4
votes

I am using the CriteriaBuilder and CriteriaQuery to build my query to the database, but I have encountered an issue that I do not know how to solve, since I am very new to this whole ordeal called JPA.

In Java, I have a property called timestamp for a class called Report, and it is set to the same corresponding @TemporalType. I also have a class called Affiliate which has a list of Report objects.

In my query, I want to fetch all the Affiliate objects that do not have a Report in the last Affiliate.maxSilenceMinutes.

My questions:

  1. Are there any ways in standardized JPA to modify dates? Like a CriteriaBuilder.subtractMilliseconds(Expression<Timestamp>, Long) of sorts?
  2. If not, is there a way to cast Expression<Timestamp> to Expression<Long> so that I can subtract on a currentTimestamp literal to get the minimum value for a CriteriaBuilder.lessThanOrEqualTo(greatestReportTimestampMs, minimumAllowedMs)?

I know this might feel like a confusing question, but the main part is simply: Is it possible to go Expression<Timestamp> to Expression<Long>? It throws an exception for me if I try to use the .as(Long.class) method, but which should be the default underlying data type in most DBs anyway?

Hope you guys can help, since I feel kind of stuck :)

2

2 Answers

0
votes

If you know the value you want to subtract at the time of querying, you can subtract beforehand:

Calendar c = new Calendar();
c.setTime(timestamp.getTimestamp());
c.add(DAY, - someNumberOfDays);  //or whatever unit you want
Date d = c.getTime();

If not, you probably need to call a database function to do the subtraction, via CriteriaBuilder.function()

CriteriaBuilder.lessThanOrEqual() works on Comparables.
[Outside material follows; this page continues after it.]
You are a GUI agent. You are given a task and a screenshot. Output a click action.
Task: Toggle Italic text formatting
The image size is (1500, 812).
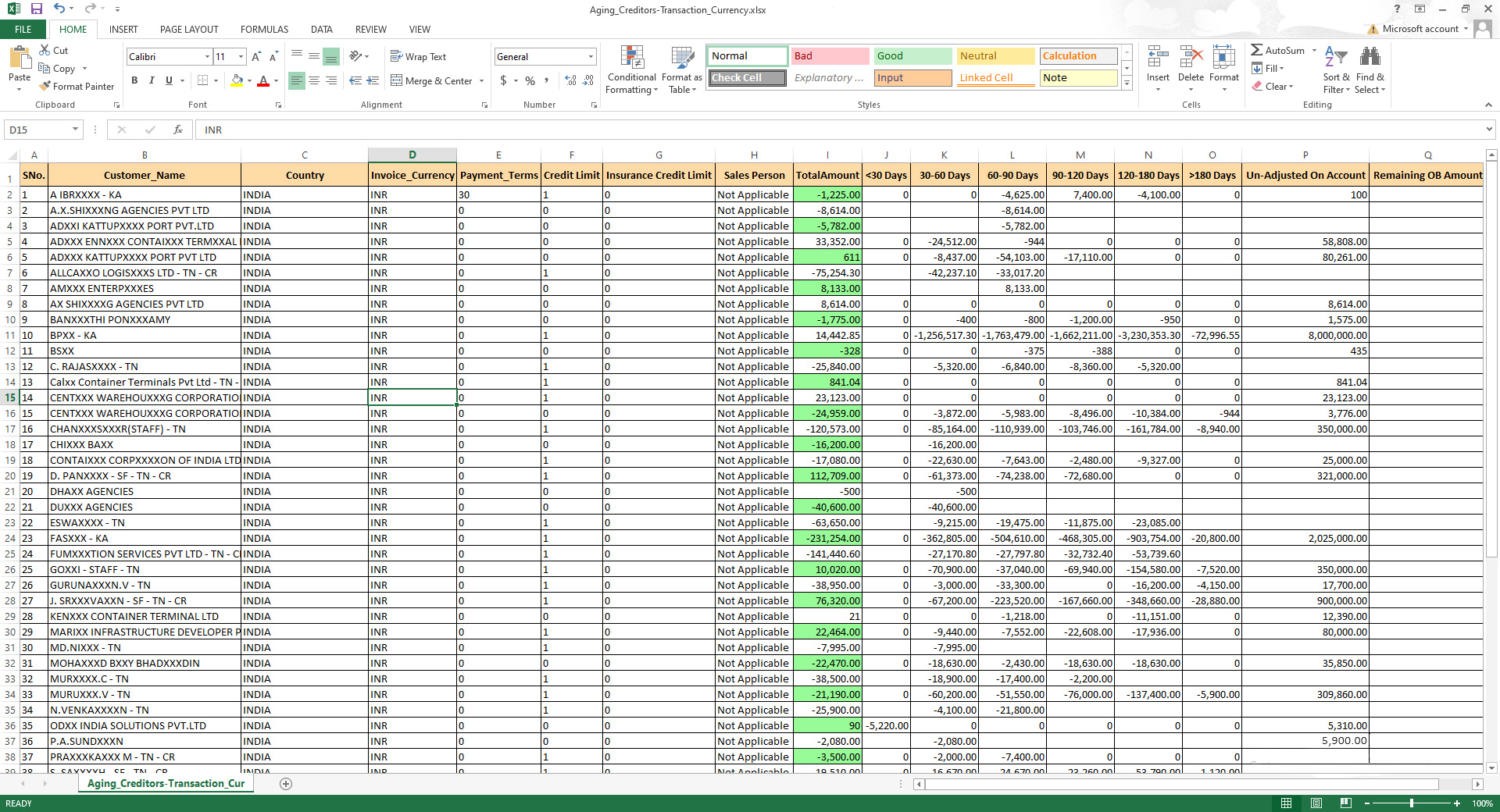click(x=152, y=80)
Timestamps are comparable. So you could construct a Timestamp via new Timestamp(long ms) and compare it with the other expression.

I hope this helps.

0
votes

This is not built into Hibernate, so you will need a custom function of some kind.
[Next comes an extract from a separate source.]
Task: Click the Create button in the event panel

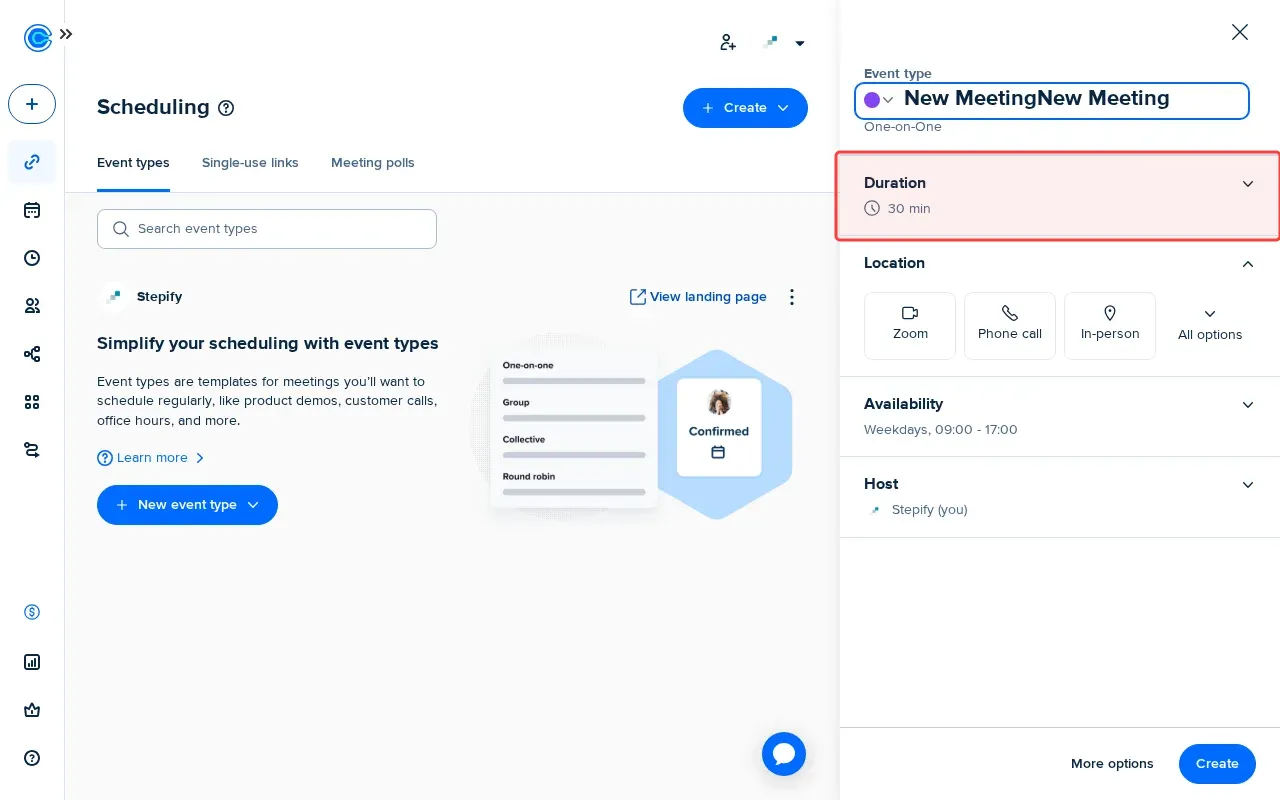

The JDBC standard includes a function escape {fn TIMESTAMPADD( SQL_TSI_SECOND, secs, timestamp)} which should be translated into the correct SQL for the target database, but not all JDBC implementations provide it. There is therefore a chance you can add a custom StandardJDBCEscapeFunction to Hibernate's Dialect to get the result you need.
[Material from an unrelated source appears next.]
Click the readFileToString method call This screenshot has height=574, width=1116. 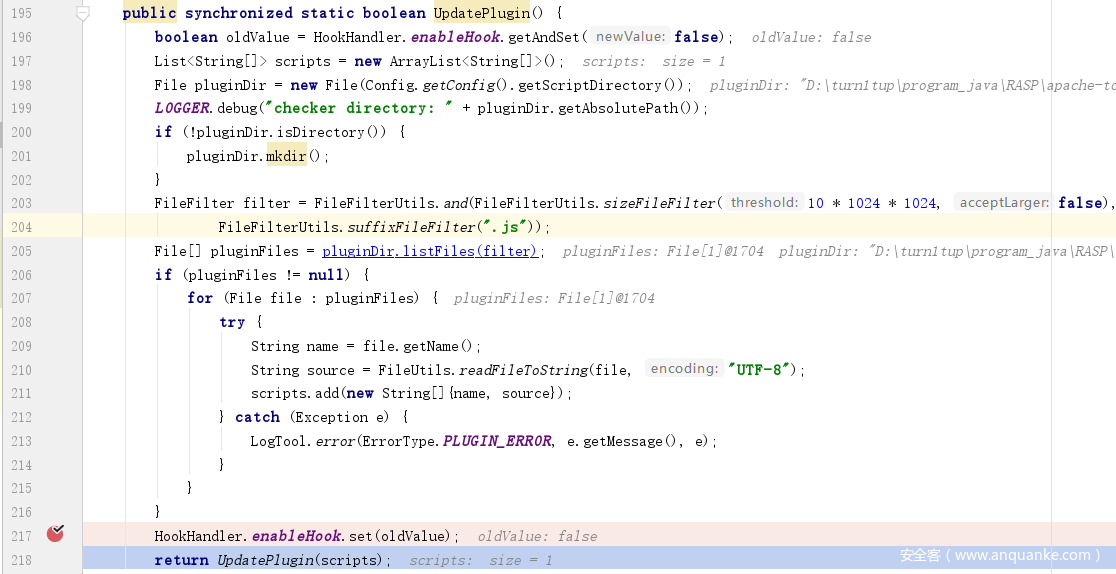click(524, 370)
If you don't have that available, you'll have to find out what the correct database specific implementation is and there is a lot of variability here. For example:

Oracle: (timestamp + secs/86400)
SQLServer: DATEADD(ss,secs,timestamp)
DB2: (timestamp + secs SECONDS)
MySQL: DATE_ADD(timestamp, INTERVAL secs SECONDS)

Once you know it, you can use the correct expression as an SQL criteria.

The fact that date-time manipulation is not standardised in the Dialect and not fully implemented in many JDBCs means that what you are trying to do will be very difficult to write in a database neutral way.